Sementara Field Assistant (FA) memiliki fungsi sebagai jembatan literasi digital terhadap petani dan offtaker dalam pemanfaatan aplikasi Agree serta berfungsi memvalidasi berbagai data petani sebelum akhirnya tampil di laman aplikasi. Ranah Field Assistant ini sendiri merupakan sebuah keistimewaan yang diberikan Agree kepada pengguna yang barangkali keberadaannya tidak dimiliki oleh platform sejenis. Tentulah ini secara linear juga setujuan dengan upaya Telkom dalam melakukan percepatan digitalisasi di semua sektor tak terkecuali pertanian itu sendiri.

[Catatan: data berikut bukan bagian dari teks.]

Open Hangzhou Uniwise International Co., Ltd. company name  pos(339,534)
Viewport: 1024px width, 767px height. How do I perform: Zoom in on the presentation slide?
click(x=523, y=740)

Senyum Maureen mengembang ketika ditanya apa alasannya sudi menjadi FA, yang mungkin di mata sebagian orang tidak populer. Saat pemuda desa ramai hijrah ke kota dan meninggalkan persawahan, Maureen justru mantap menetap bahkan tak hirau ketika ditugaskan berpindah dari suatu daerah ke daerah lain dengan segala tantangan yang dihadapi. Termasuk saat Ia bertugas di Kabupaten Kebumen seperti digambarkan di muka tadi.

“Alasan saya join di Agree pertama karena kesamaan bidangnya, memang passion saya di bidang pertanian dan Agree adalah produk digital yang masuk ke ranah pertanian. Dan tujuannya sama, sama-sama ingin meningkatkan pertanian Indonesia. Saya juga punya pemikiran seperti itu, saya masih idealis,” tegas Maureen.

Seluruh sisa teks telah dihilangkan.